■ Task instructions
The task calls for an exact copy of the records, without any images.

(Saved entries)

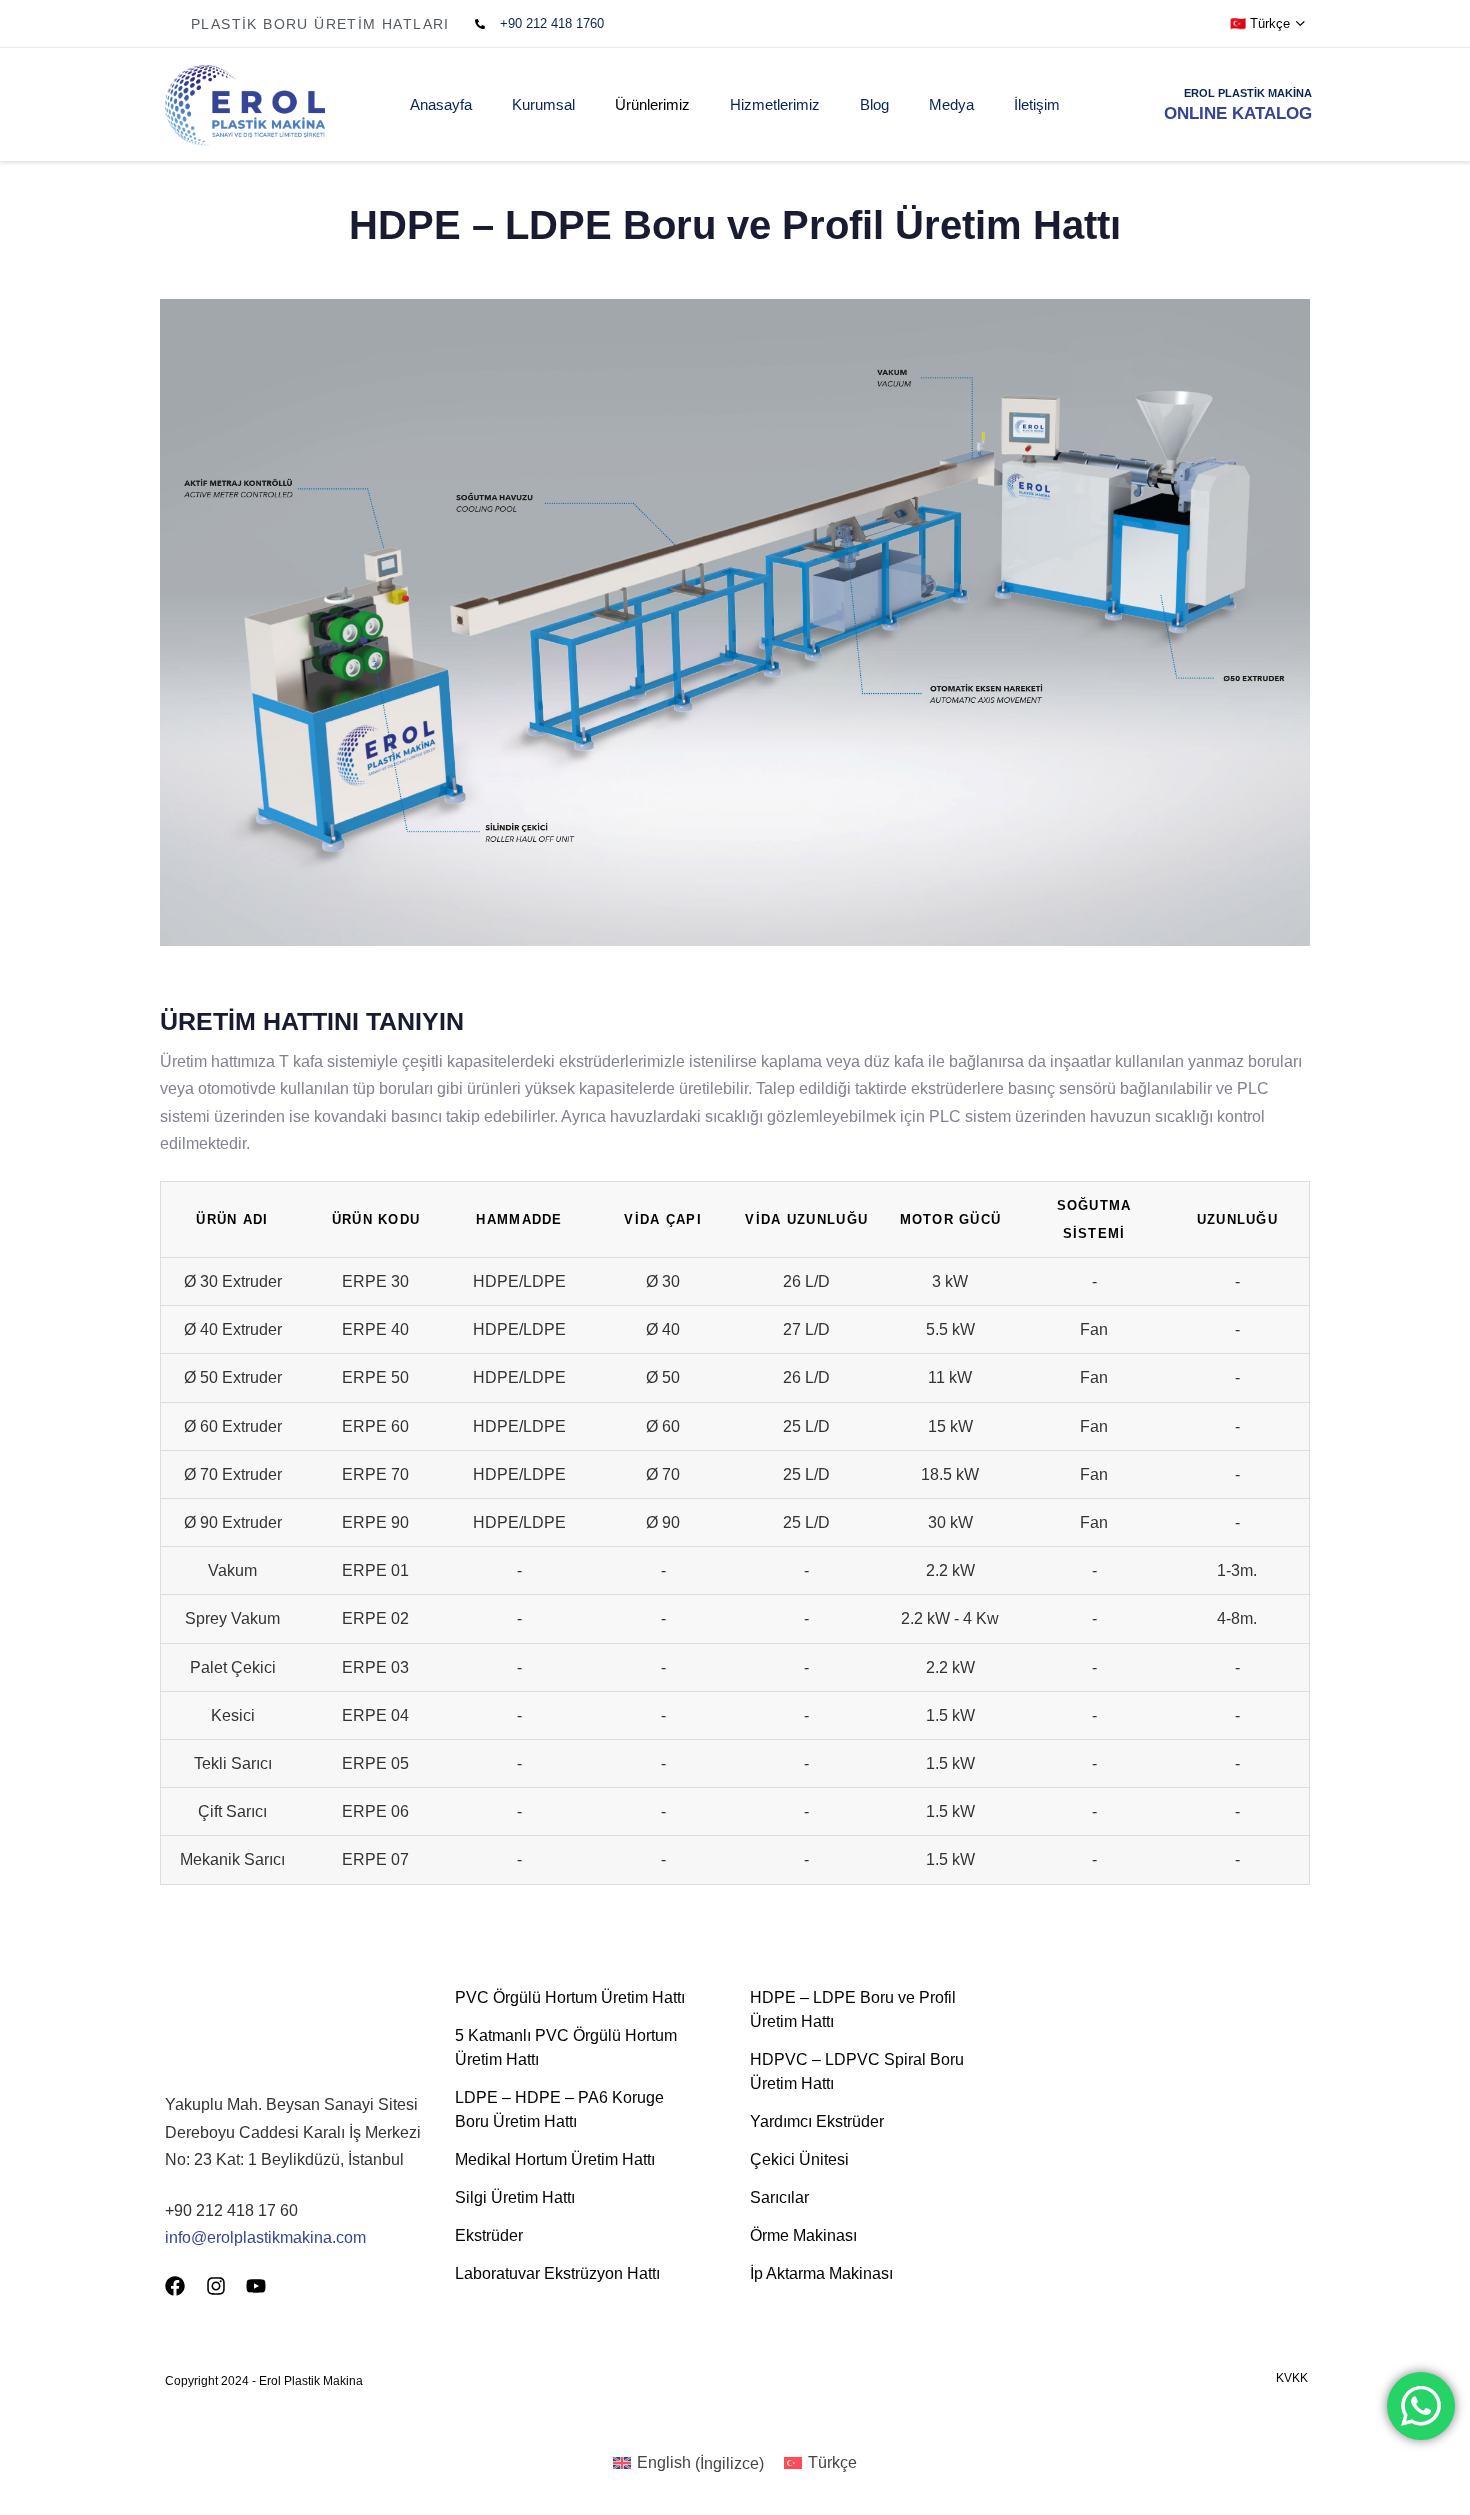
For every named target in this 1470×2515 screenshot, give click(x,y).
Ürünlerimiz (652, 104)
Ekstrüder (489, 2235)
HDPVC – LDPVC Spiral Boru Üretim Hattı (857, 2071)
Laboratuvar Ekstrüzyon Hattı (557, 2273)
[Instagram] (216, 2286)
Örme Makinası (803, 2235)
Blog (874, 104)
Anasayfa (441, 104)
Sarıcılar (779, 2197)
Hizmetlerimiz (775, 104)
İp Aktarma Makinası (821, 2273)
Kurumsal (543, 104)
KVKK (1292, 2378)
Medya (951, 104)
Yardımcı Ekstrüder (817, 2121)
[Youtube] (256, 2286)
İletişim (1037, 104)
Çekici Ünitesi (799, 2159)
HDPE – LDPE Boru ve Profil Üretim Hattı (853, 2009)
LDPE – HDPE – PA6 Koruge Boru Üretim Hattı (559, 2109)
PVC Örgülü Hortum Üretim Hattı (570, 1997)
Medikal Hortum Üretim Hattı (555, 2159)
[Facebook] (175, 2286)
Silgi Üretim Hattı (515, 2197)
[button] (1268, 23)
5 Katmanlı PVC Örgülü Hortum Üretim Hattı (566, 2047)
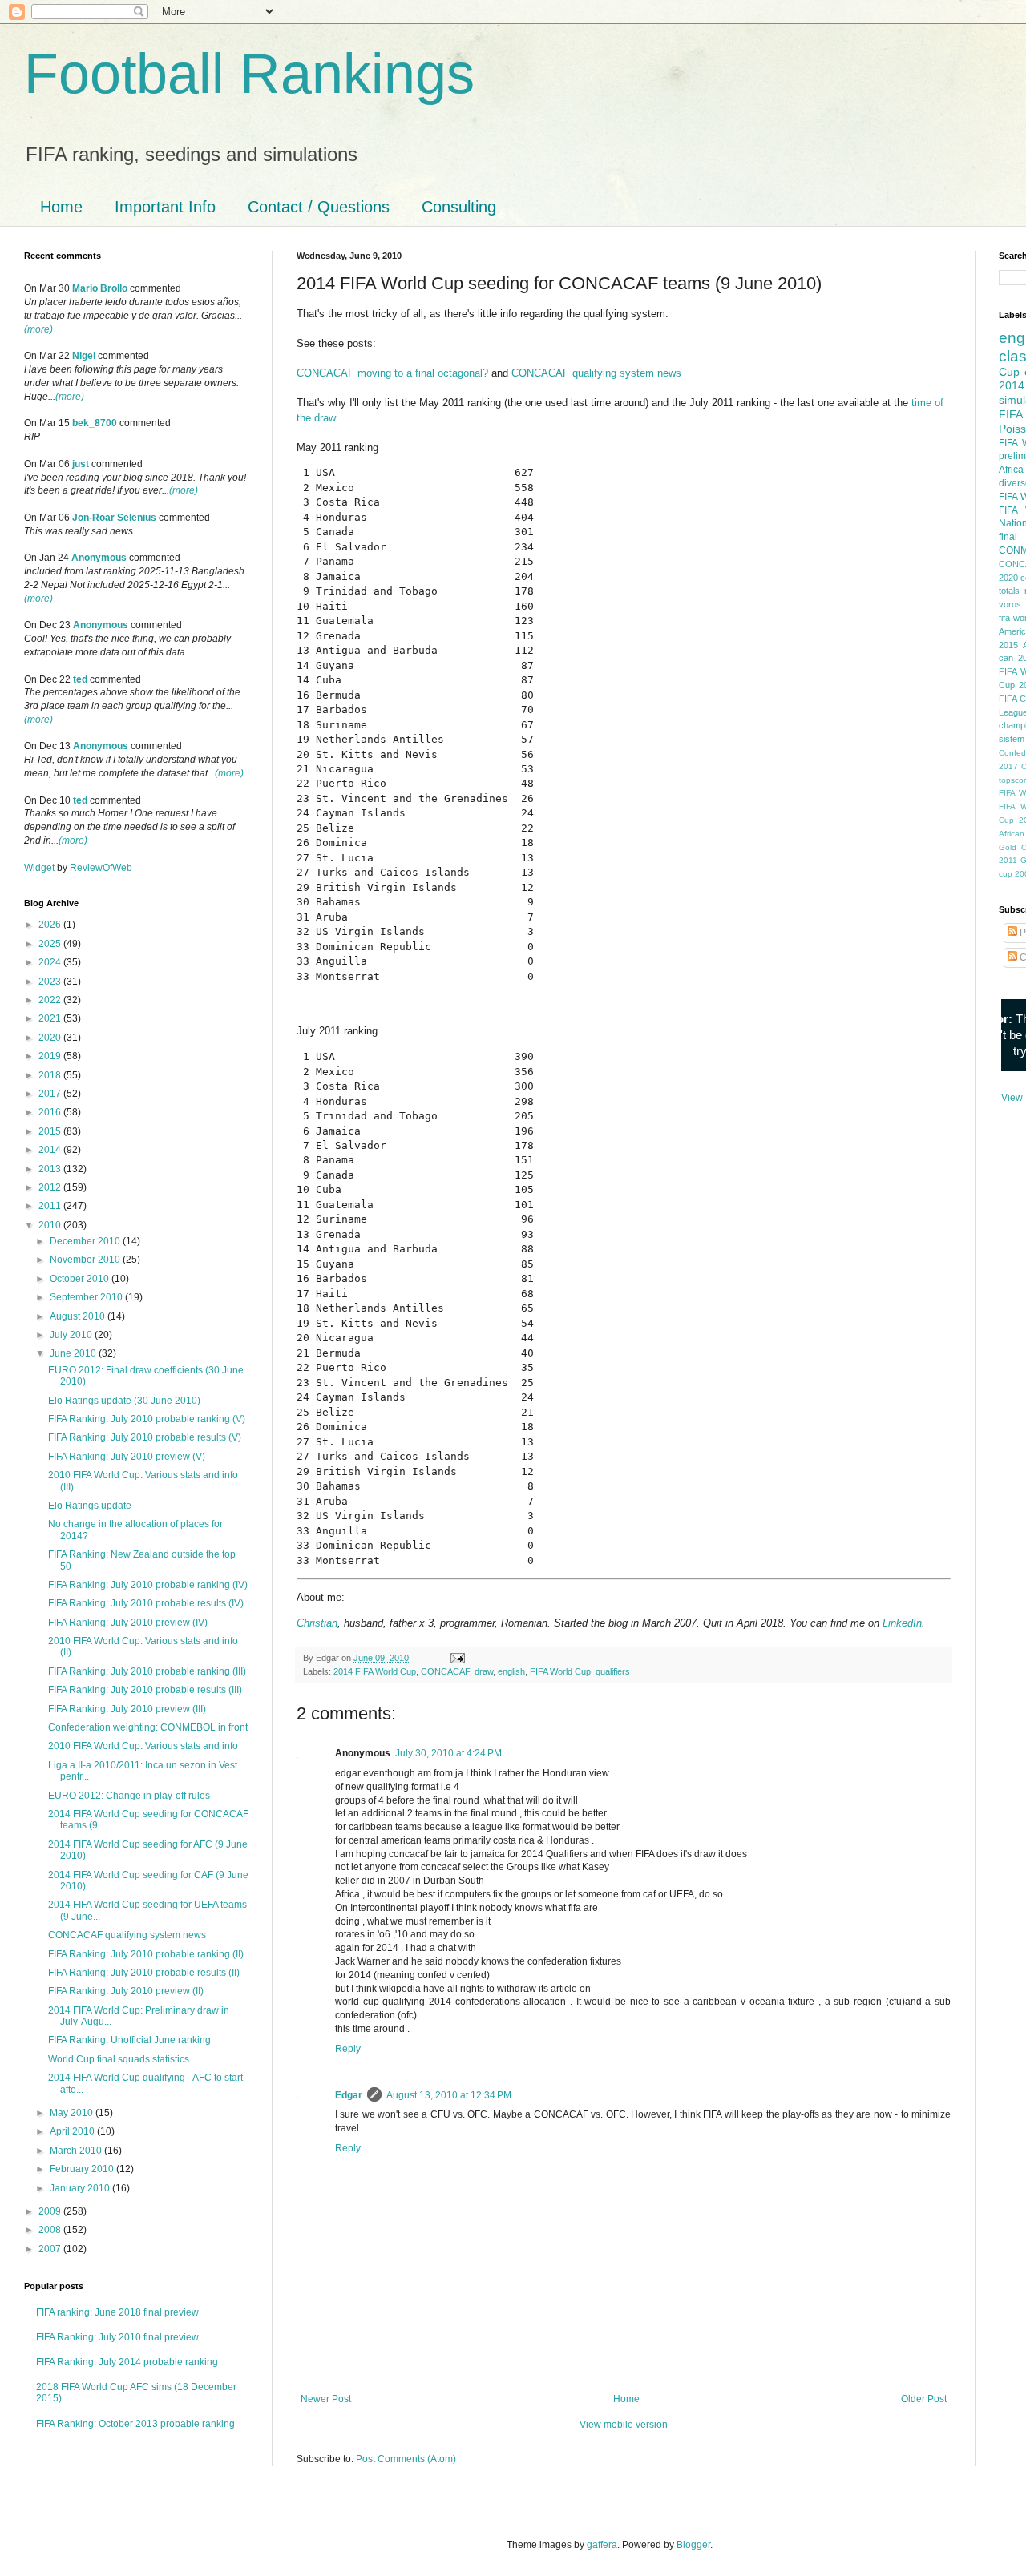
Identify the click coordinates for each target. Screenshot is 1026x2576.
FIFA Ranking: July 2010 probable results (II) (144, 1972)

■ Reply
For every named target in this 1470×2515 screenshot, give click(x,y).
Ürünlerimiz (652, 104)
Ekstrüder (489, 2235)
HDPVC – LDPVC Spiral Boru Üretim Hattı (857, 2071)
Laboratuvar Ekstrüzyon Hattı (557, 2273)
[Instagram] (216, 2286)
Örme Makinası (803, 2235)
Blog (874, 104)
Anasayfa (441, 104)
Sarıcılar (779, 2197)
Hizmetlerimiz (775, 104)
İp Aktarma Makinası (821, 2273)
Kurumsal (543, 104)
KVKK (1292, 2378)
Medya (951, 104)
Yardımcı Ekstrüder (817, 2121)
[Youtube] (256, 2286)
İletişim (1037, 104)
Çekici Ünitesi (799, 2159)
HDPE – LDPE Boru ve Profil Üretim Hattı (853, 2009)
LDPE – HDPE – PA6 Koruge Boru Üretim Hattı (559, 2109)
PVC Örgülü Hortum Üretim Hattı (570, 1997)
Medikal Hortum Üretim Hattı (555, 2159)
[Facebook] (175, 2286)
Silgi Üretim Hattı (515, 2197)
[button] (1268, 23)
5 Katmanlı PVC Örgülü Hortum Üretim Hattı (566, 2047)
Identify the click coordinates for each target. Screenshot is 1026x2576.
FIFA Ranking: July 2010 probable results (II) (144, 1972)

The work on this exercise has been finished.